16698
Multi-Site Randomised Controlled Trial of Fluoxetine in Children and Adolescents with Autism (FAB): Rationale and Design

Saturday, May 17, 2014
Atrium Ballroom (Marriott Marquis Atlanta)
A. Mouti1,2,3, M. Kohn1,2,3, D. Reddihough4,5, C. Marraffa4, P. Hazell2,3, J. Wray6, K. Lee4,5, P. J. Santosh7, S. Reid4, D. Dossetor1,3, N. Silove1,3, J. Carlin4, A. Whitehouse6,8, J. Granich6,8, S. Kloprogge4, M. O'Sullivan4, F. Orsini4, P. Lockhart4, S. Clarke1,3 and A. Poulton3, (1)Sydney Children’s Hospital Network, Westmead, Australia, (2)Centre for Research into Adolescent’s Health (CRASH), Westmead, Australia, (3)Sydney Medical School, The University of Sydney, Sydney, Australia, (4)Murdoch Childrens Research Institute, Parkville, Australia, (5)Department of Paediatrics, University of Melbourne, Parkville, Australia, (6)State Child Development Centre, Perth, Australia, (7)Child & Adolescent Psychiatry, King’s College London, London, United Kingdom, (8)Telethon Institute for Child Health Research, The University of Western Australia, Perth, Australia
Background: Serotonin reuptake inhibitors (SSRIs) are commonly prescribed ‘off -label’ for children with autism despite caution regarding their use. To date, clinical trials examining the use of SSRIs in autism have been limited by small sample sizes and inconclusive results. The efficacy and safety of SSRIs for moderating repetitive stereotyped mannerisms in children with autism is yet to be examined. The aims of the FAB study are:
  1. To determine the efficacy of low- dose fluoxetine compared to placebo, for reducing the frequency and severity of restricted, repetitive and stereotypic behaviours in children and adolescents with an Autism Spectrum Disorder (ASD). 
  2. To assess the safety of using low- dose fluoxetine. 
  3. To explore the relationship between the effectiveness of low- dose fluoxetine and the serotonin transporter genotype. 

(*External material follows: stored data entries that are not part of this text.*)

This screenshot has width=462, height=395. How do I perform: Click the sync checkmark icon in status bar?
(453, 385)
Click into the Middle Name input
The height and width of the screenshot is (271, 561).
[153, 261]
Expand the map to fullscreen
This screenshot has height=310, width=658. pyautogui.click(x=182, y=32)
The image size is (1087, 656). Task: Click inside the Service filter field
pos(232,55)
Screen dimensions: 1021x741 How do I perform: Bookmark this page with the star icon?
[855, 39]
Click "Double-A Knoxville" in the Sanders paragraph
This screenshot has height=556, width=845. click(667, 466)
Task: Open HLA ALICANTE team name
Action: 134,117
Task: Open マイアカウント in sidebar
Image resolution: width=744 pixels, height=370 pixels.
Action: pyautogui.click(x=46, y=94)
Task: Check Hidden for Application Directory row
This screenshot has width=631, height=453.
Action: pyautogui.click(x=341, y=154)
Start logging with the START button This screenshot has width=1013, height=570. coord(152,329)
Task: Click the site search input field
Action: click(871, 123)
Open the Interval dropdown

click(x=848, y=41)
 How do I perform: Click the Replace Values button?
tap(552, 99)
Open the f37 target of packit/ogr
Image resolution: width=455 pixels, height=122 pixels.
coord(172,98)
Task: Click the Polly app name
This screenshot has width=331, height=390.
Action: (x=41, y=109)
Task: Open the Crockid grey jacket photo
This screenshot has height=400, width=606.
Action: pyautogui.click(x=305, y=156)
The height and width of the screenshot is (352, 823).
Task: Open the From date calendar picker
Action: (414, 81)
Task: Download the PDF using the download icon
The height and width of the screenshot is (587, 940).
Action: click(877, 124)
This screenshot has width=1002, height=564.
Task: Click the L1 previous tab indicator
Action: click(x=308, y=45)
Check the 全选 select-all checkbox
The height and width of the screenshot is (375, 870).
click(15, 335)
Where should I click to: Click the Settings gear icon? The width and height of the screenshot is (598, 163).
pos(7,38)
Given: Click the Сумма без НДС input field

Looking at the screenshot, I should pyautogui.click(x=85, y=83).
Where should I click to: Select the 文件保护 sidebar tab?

Objectives: To describe the rationale and methodology of the FAB study and a summary of the patient profiles to date.

Methods: The FAB study is a multi-site randomized controlled trial. As at October 2013, fifty- eight participants (52 males) aged between 8- 17 years with a confirmed DSM-IV-TR diagnosis of ASD have been recruited. Recruitment is expected to continue until early 2014. Following pre- assessment, eligible participants were randomised to either placebo or active fluoxetine groups. Medication was titrated upwards over a four-week period. Reponses to medication were monitored on a weekly/fortnightly basis using the Clinical Global Impressions Scale (CGI). The primary outcome measure is the Children’s Yale-Brown Obsessive Compulsive Scale- Modified for Pervasive Developmental Disorders (CYBOCS-PDD) at 16 weeks. Secondary outcome measures include the Aberrant Behaviour Scale (ABC), Spence Children’s Anxiety Scale Parent version (SCAS-P) and the Repetitive Behaviours Scale (RBS-R) also at 16 weeks. Participants were also invited to undergo genetic testing for SLC6A4 allele variants via a cheek swab. The primary outcome (total score on the CYBOCS-PDD at 16 weeks) will be compared for the active and placebo groups using unadjusted linear regression. Secondary outcomes will also be compared using unadjusted linear regression with proportions compared using unadjusted logistic regression.

Results: N/A

Conclusions: The FAB study is the first clinical trial to specifically investigate the efficacy and safety of low dose fluoxetine for restricted, repetitive and stereotyped behaviours in children with ASD.

Funding: The study is funded by a National Health and Medical Research Council (NHMRC 607332) grant by the Australian Government. All study- related expenses including publication costs for manuscripts are to be covered by this grant.

Competing Interests: Philip Hazell and Michael Kohn have received payment from Eli Lilly (the manufacturer of fluoxetine) for participation in consultancies, advisory boards, speaker’s bureau, and the conduct of clinical trials.